Dense(1, activation=‘sigmoid’) # Sigmoid forces output between 0 and 1 (Probability)

])

 

# Use Binary Crossentropy for binary classification

model.compile(optimizer=‘adam‘, loss=‘binary_crossentropy‘, metrics=[‘accuracy’])

 

# 6. Train the Model on the SMOTE balanced data

print(“nTraining Neural Network on SMOTE data…”)

model.fit(X_train_scaled, y_train_smote, epochs=20, batch_size=64, verbose=0)

 

# 7. Evaluate on the REAL, Imbalanced Test Data

y_pred_prob = model.predict(X_test_scaled)

# Convert probabilities to hard classes (Threshold = 0.5)

y_pred = (y_pred_prob > 0.5).astype(int)

 

print(“n— Credit Default Prediction Performance —“)

print(classification_report(y_test, y_pred))

 

import seaborn as sns

cm = confusion_matrix(y_test, y_pred)

plt.figure(figsize=(6,4))

sns.heatmap(cm, annot=True, fmt=‘d’, cmap=‘Blues’)
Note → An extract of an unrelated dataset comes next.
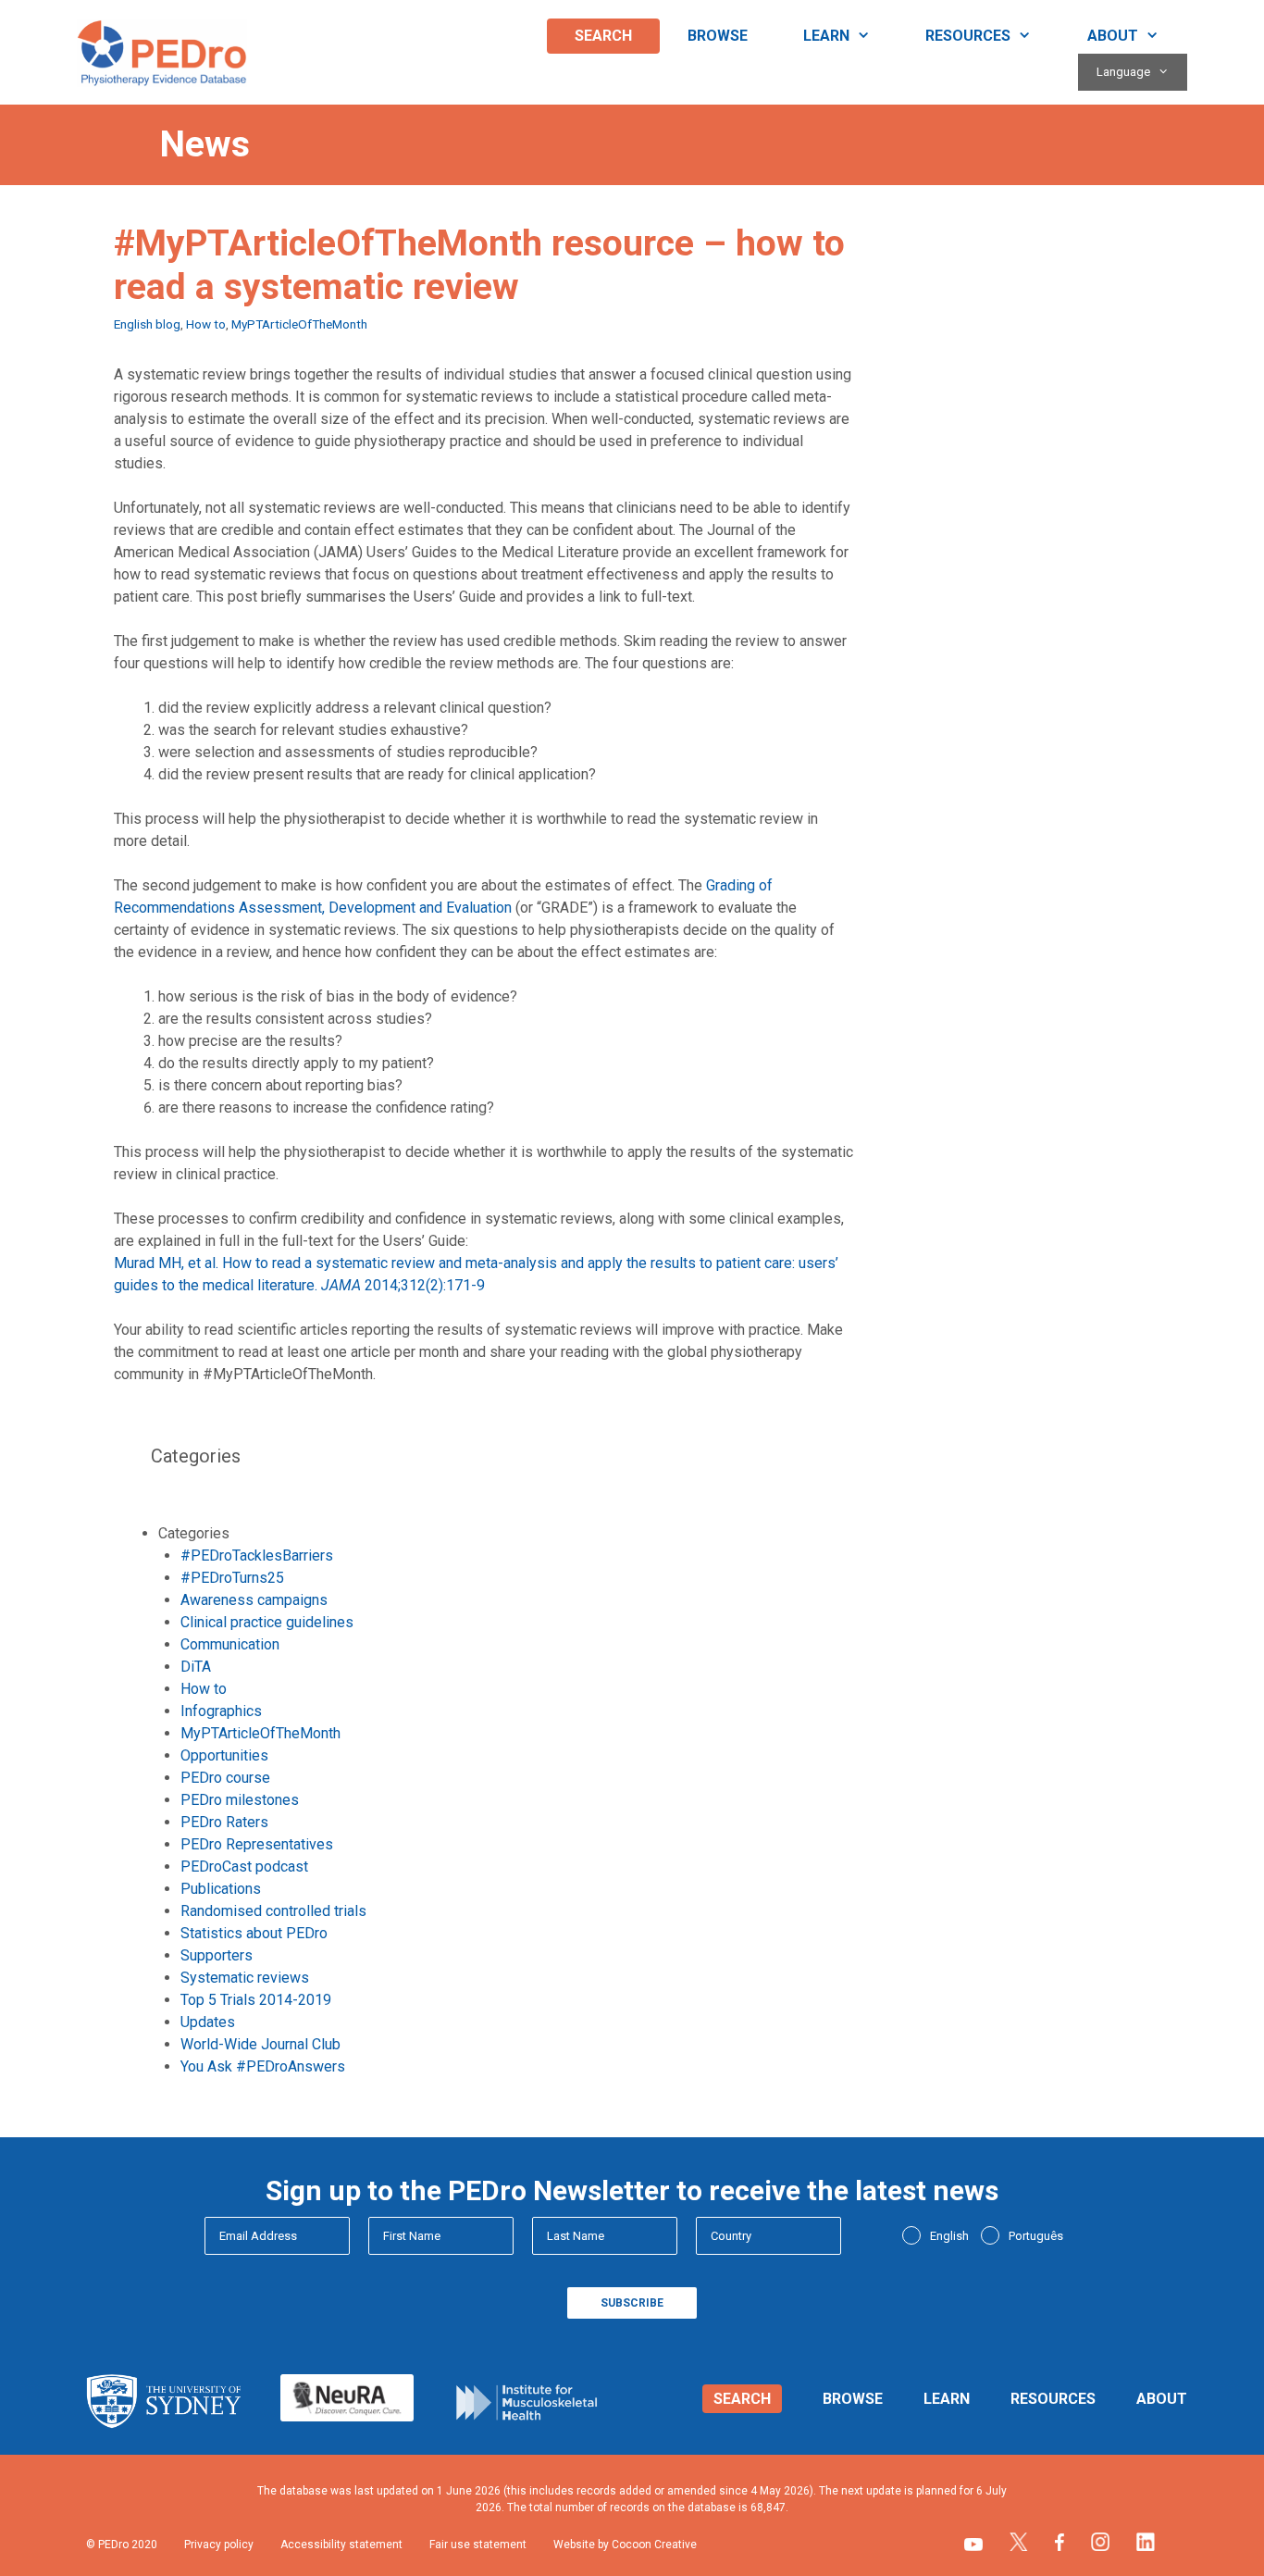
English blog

plt.title(‘Confusion Matrix: Predicting Defaults’)

plt.xlabel(‘Predicted (0=Good, 1=Default)’)

plt.ylabel(‘Actual (0=Good, 1=Default)’)

plt.show()

 

Check Your Work:

• Analyze the Confusion Matrix: Look at the bottom row (Actual Defaults). Thanks to SMOTE, your Neural Network likely caught a significant portion of them! If you run this exact code without step 3 (SMOTE), the model will likely predict 0 for everything, completely missing all actual defaults.
• Threshold Adjustment: Banks don’t use a 50% cutoff for defaults. If a loan has even a 15% probability of default, they might reject it. Change the threshold logic to y_pred = (y_pred_prob > 0.15).astype(int) and see how Recall increases (you catch more bad guys) but Precision decreases (you reject more good guys).

Conclusion

In this lesson, we bridged the gap between pure computer science and quantitative finance. We saw how Deep Learning can map the non-linear intricacies of the Yield Curve. More critically, we tackled the fundamental issue of banking data: Class Imbalance.

By utilizing SMOTE to synthesize minority class data, we provided our Neural Network’s gradient descent optimizer with a fair, balanced landscape to learn from. We then unleashed that trained model back onto the harsh reality of the real-world test set, successfully building a sensitive, modern Credit Risk engine.